▶ DOCUMENT SECTION:

Suppress Your Emotions About the Stock Market

September 19, 2022

We live in a culture obsessed with self-expression.

Open Instagram, Facebook, or Twitter and you will find people on the social networking stage displaying their opinions, bodies, lifestyle, work, and play for the world to see. While previous generations have valued the suppression of emotion, this generation pours it out with all the authentic vigor they can muster.

Let’s keep it 100 though, suppressing emotions didn’t always work so well in the not-so-recent past.

#therapyanyone?

A life lived in either extreme can be a clear and present danger to individuals, families, and societies. Sometimes the pendulum needs a good swing, but if swung too far, it just might clock us right in the face.

Feelings are an integral part of being human, but they can be an ugly tyrant.

This is obvious in money management. Short-term gratification might feel great, but long-term, not so much.

Similarly, if you invest (or not) based on your emotions, you are bound to make mistakes. Good luck letting economic news and stock market swings drive your decisions.

Investors, it’s been said, should think in decades... not days. This means you should learn to suppress your emotions about the stock market ticker tape.

▶ SOURCE DATA:
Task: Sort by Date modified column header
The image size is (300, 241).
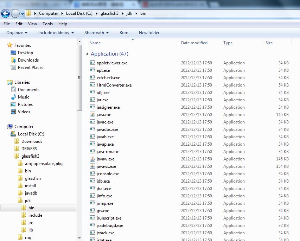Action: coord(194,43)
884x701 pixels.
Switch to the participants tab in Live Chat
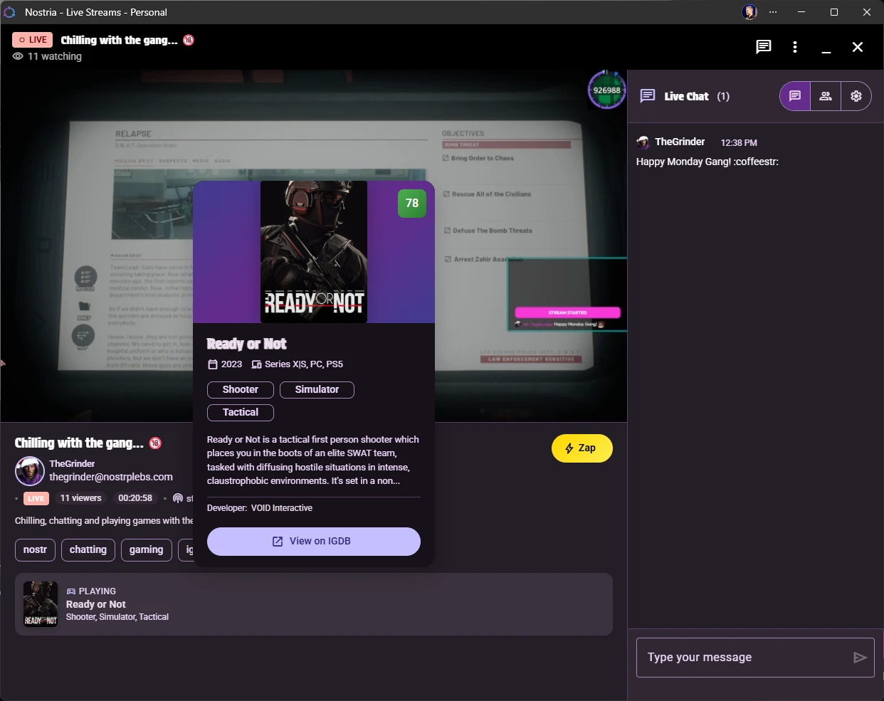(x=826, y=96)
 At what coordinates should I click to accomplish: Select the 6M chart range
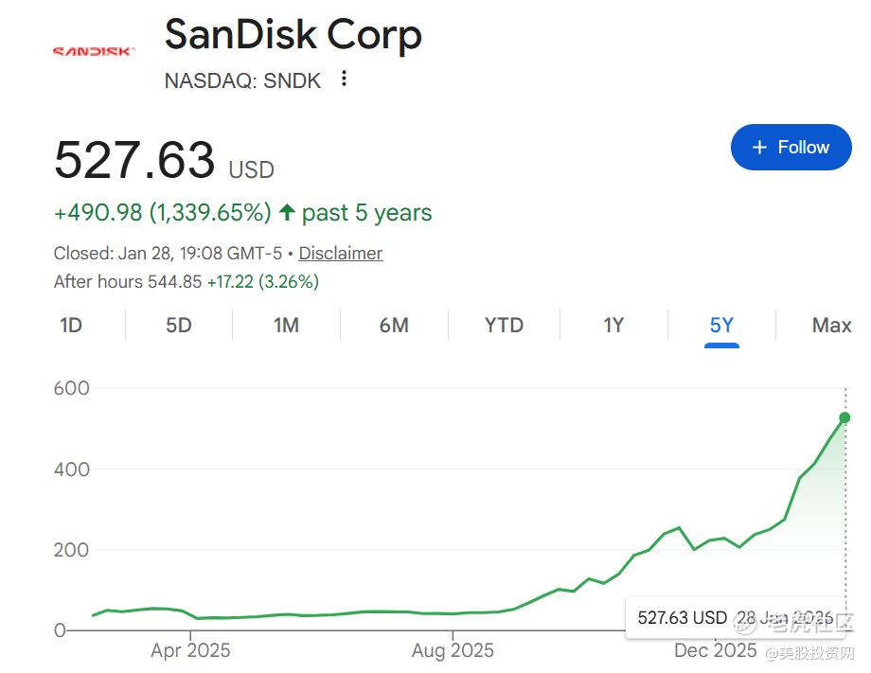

* * *

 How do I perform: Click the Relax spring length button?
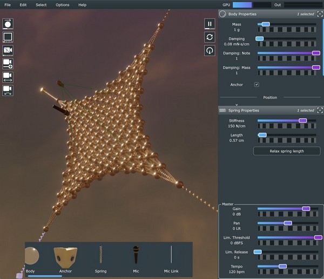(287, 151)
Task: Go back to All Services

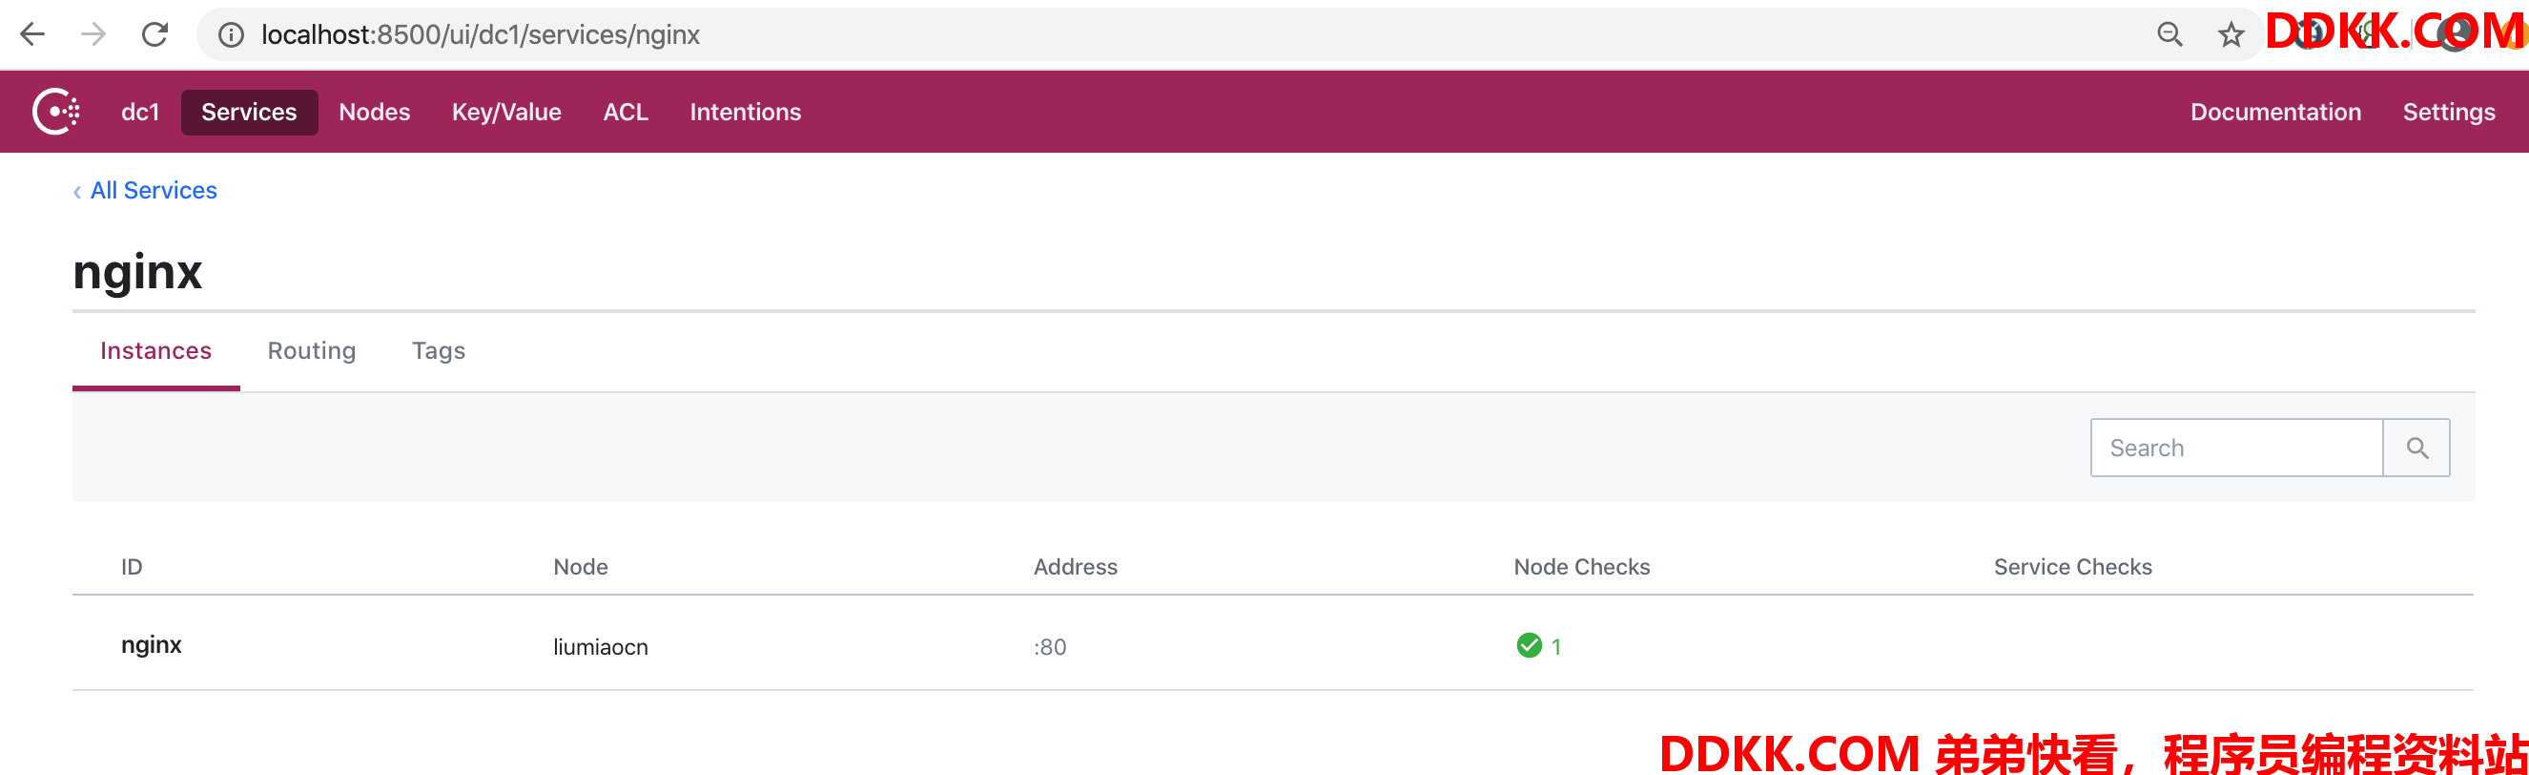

---

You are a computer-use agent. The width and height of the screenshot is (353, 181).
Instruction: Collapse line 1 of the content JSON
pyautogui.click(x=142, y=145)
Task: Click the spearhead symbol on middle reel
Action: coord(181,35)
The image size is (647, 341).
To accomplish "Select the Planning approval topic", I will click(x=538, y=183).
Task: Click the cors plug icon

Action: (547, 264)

▶ DIRECTIONS:
**A.** In the article on emotions about the stock market, rewrite the paragraph beginning "Open Instagram, Facebook, or Twitter" more briefly, keeping its main facts.
**B.** Write down the stretch of the article on emotions about the stock market from "A life lived" through "market ticker tape.", copying it word for word.

▶ ANSWERS PROVIDED:
**A.** On Instagram, Facebook, and Twitter, people publicly display their opinions, bodies, lifestyles, work, and play. Earlier generations valued suppressing emotion, but this one pours it out with as much authentic vigor as it can.

**B.**
A life lived in either extreme can be a clear and present danger to individuals, families, and societies. Sometimes the pendulum needs a good swing, but if swung too far, it just might clock us right in the face.

Feelings are an integral part of being human, but they can be an ugly tyrant.

This is obvious in money management. Short-term gratification might feel great, but long-term, not so much.

Similarly, if you invest (or not) based on your emotions, you are bound to make mistakes. Good luck letting economic news and stock market swings drive your decisions.

Investors, it’s been said, should think in decades... not days. This means you should learn to suppress your emotions about the stock market ticker tape.